▶ _THE TASK_: Find the line with "Click the 2026 marker on 4H time axis" in the records below. Output exactly from there until after the line with "1568x768 pixels.", without pictures.

= Beginning of Section =

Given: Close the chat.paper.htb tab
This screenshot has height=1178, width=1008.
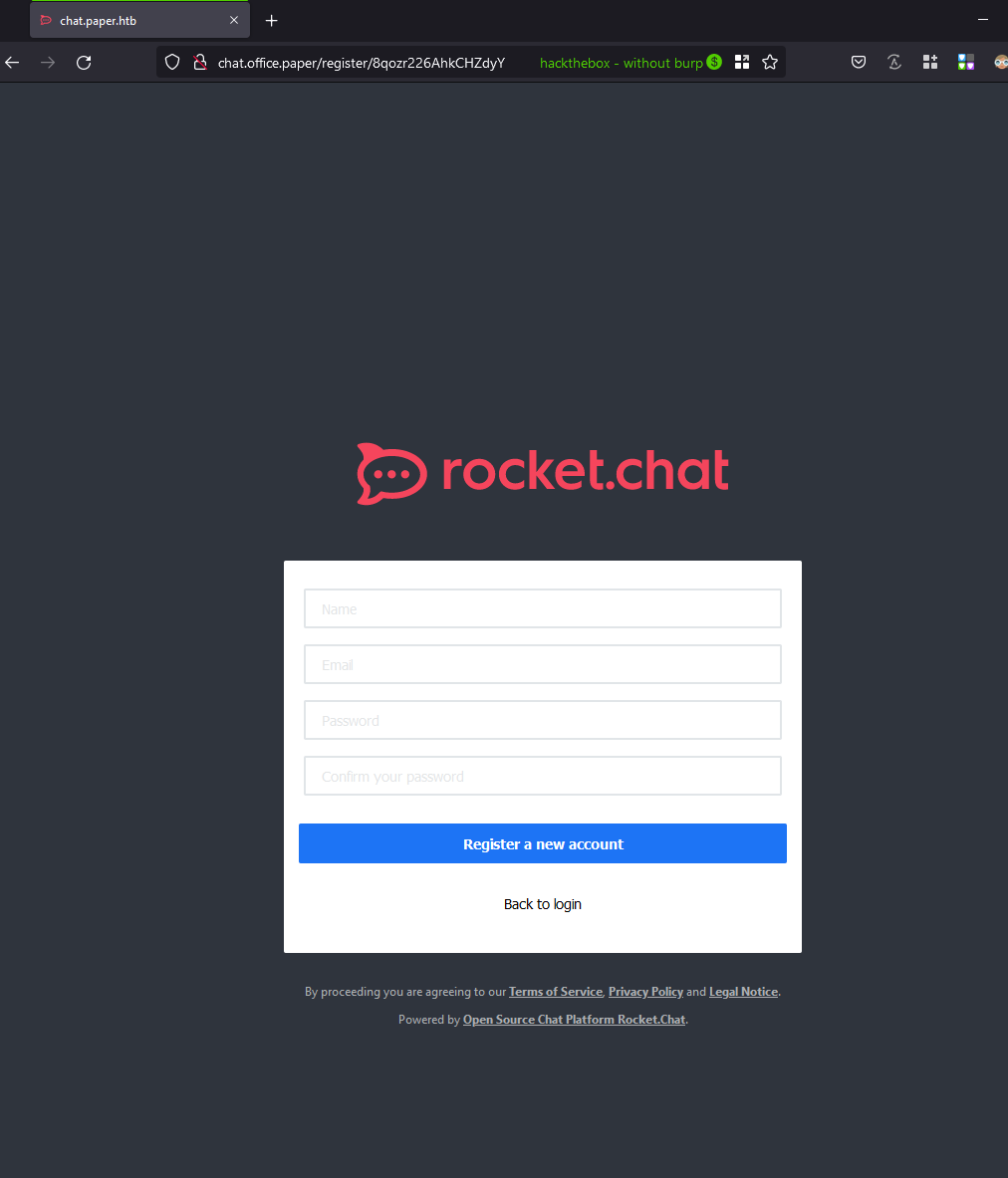Looking at the screenshot, I should [x=234, y=20].
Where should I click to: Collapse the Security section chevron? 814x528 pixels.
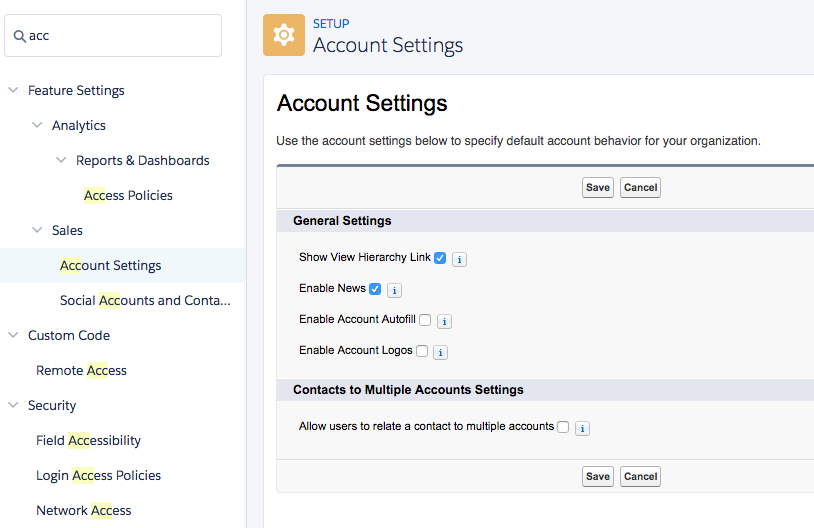click(x=13, y=404)
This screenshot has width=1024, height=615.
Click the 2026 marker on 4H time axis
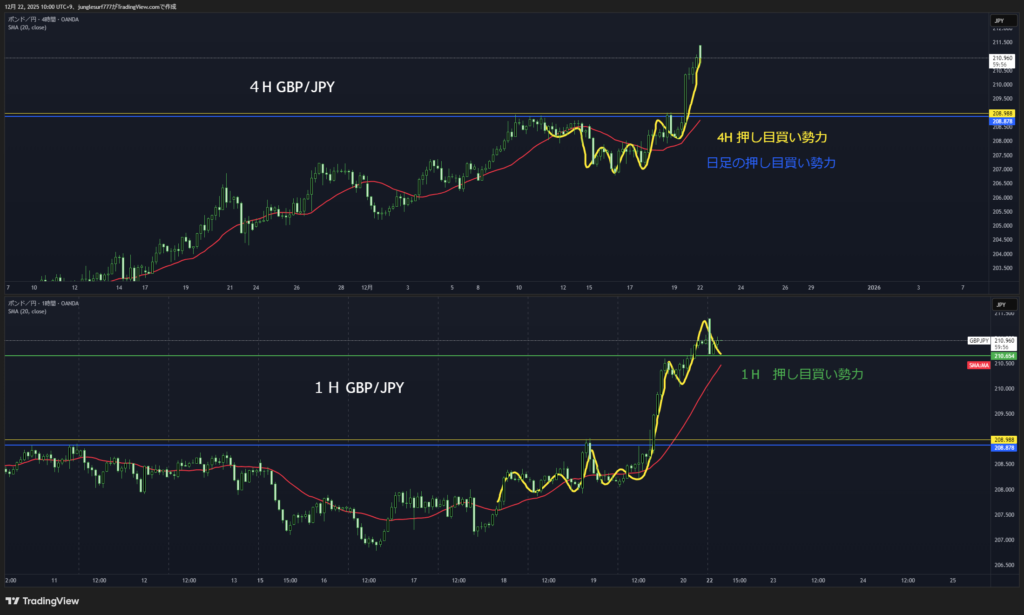point(873,287)
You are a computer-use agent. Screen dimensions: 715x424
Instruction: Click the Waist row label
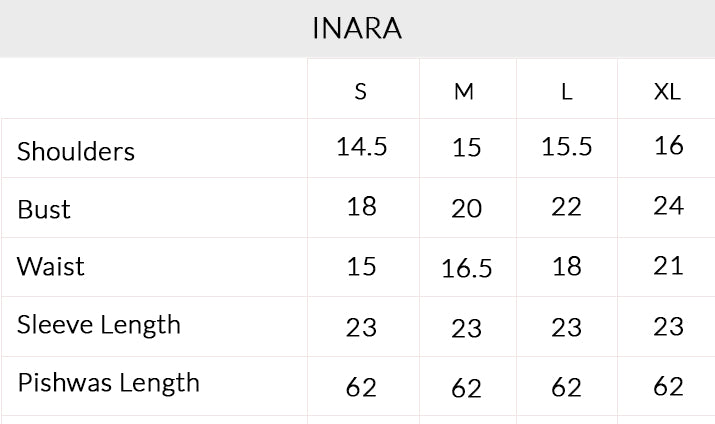click(x=51, y=267)
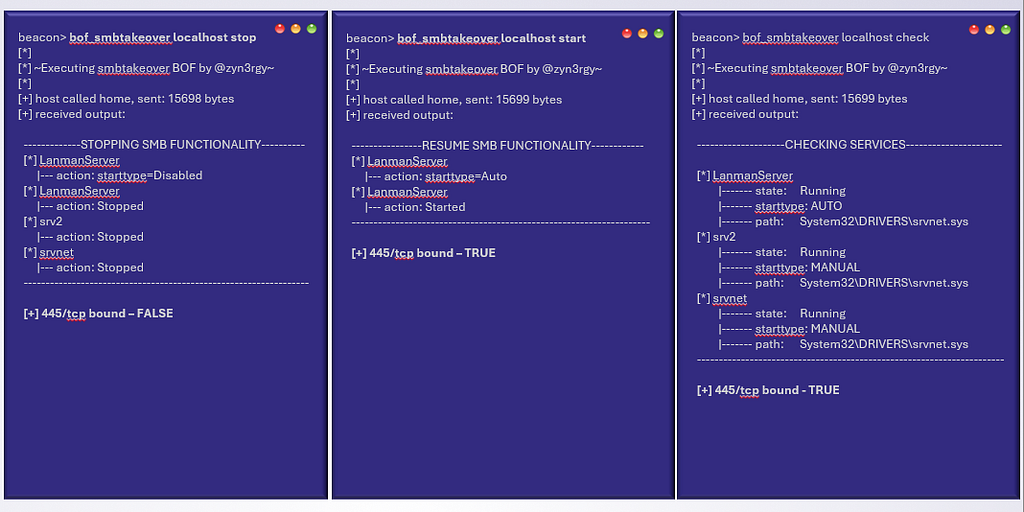Image resolution: width=1024 pixels, height=512 pixels.
Task: Click yellow minimize dot in start terminal
Action: (x=642, y=33)
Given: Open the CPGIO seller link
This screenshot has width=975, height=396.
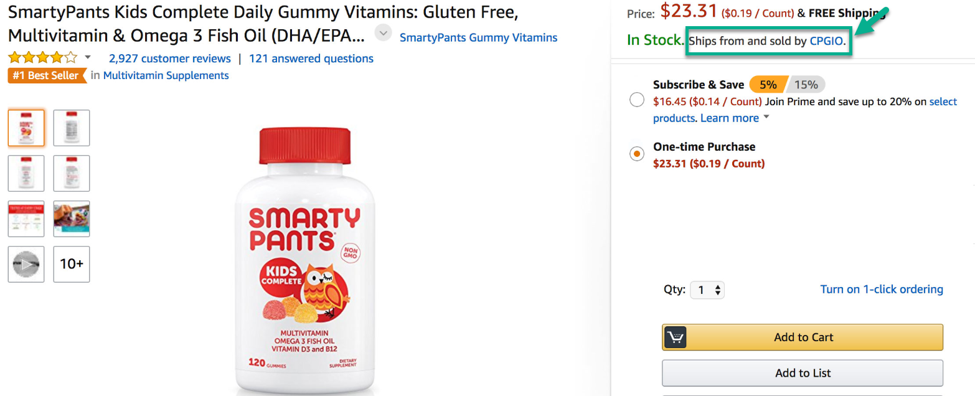Looking at the screenshot, I should tap(827, 42).
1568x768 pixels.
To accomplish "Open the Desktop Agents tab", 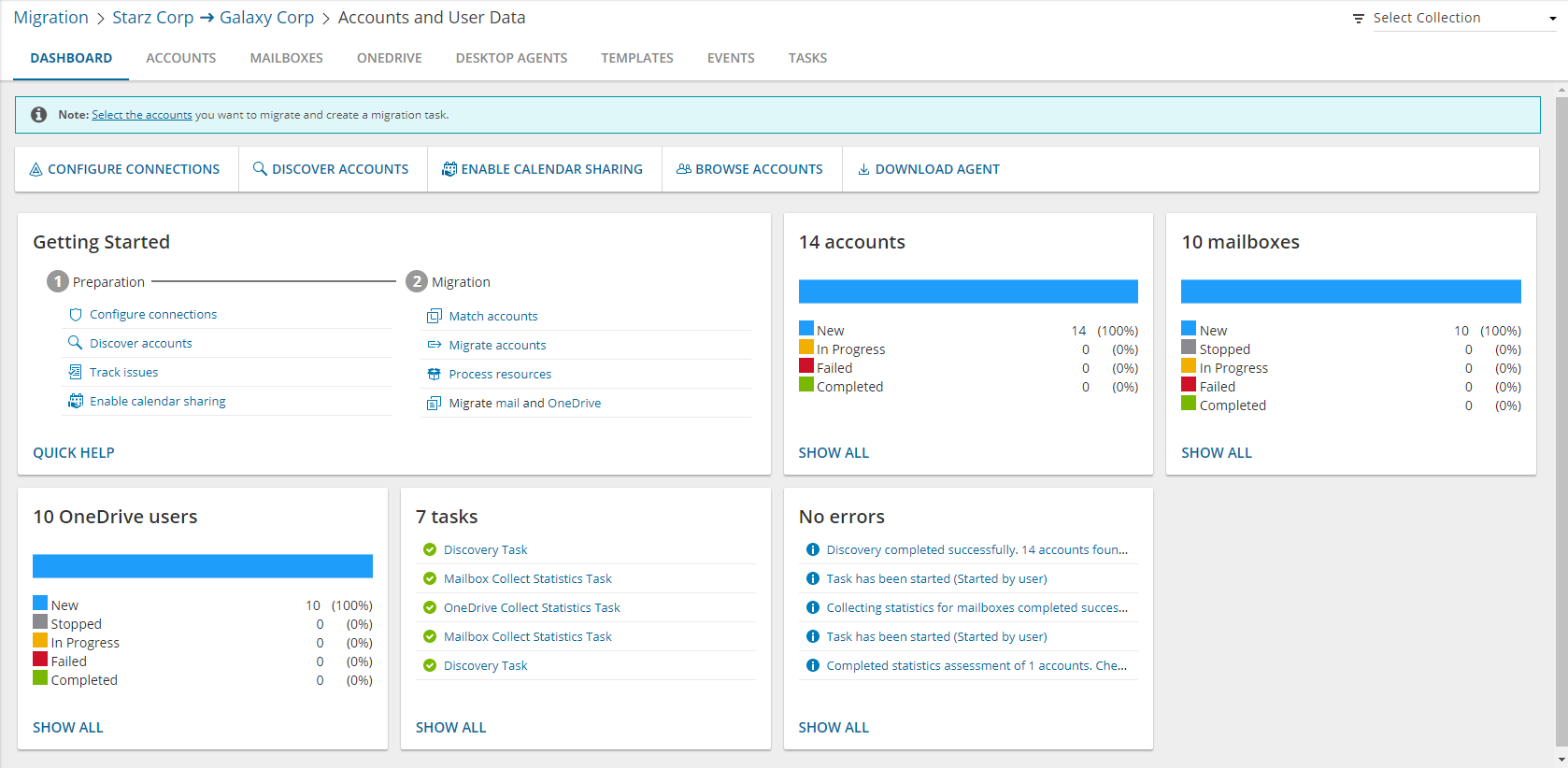I will click(x=511, y=58).
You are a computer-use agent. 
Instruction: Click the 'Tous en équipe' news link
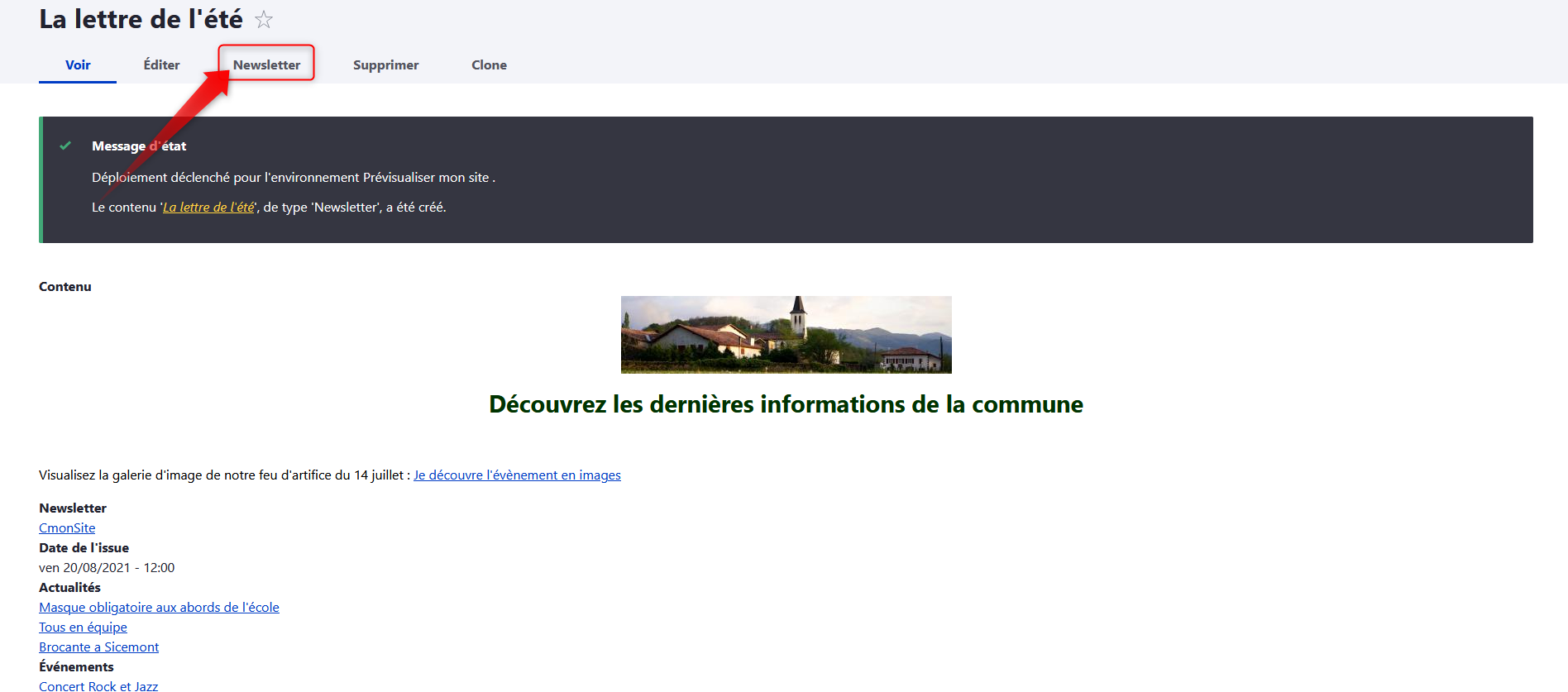pos(83,628)
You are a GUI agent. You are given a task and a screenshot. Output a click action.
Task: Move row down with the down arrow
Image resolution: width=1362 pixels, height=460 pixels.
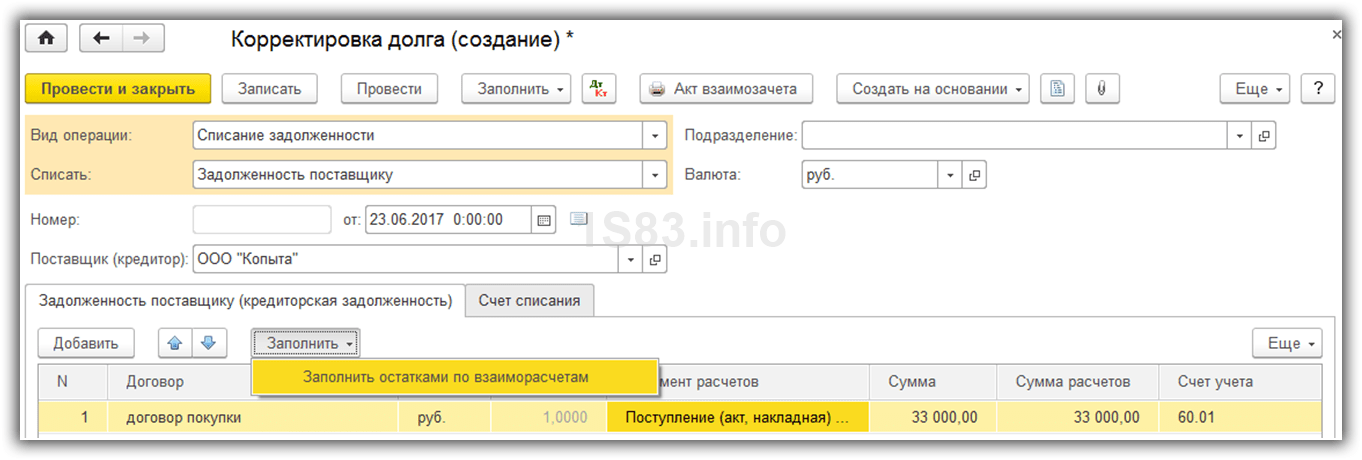point(208,343)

= End of Section =

▶ _WRITTEN SOLUTION_:
Click the 2026 marker on 4H time axis
point(873,287)
You are a computer-use agent. Screen dimensions: 715x424
Instruction: Click the Waist row label
click(x=51, y=267)
Image resolution: width=1024 pixels, height=512 pixels.
Task: Click yellow minimize dot in start terminal
Action: (x=642, y=33)
Given: Open the CPGIO seller link
This screenshot has width=975, height=396.
Looking at the screenshot, I should tap(827, 42).
1568x768 pixels.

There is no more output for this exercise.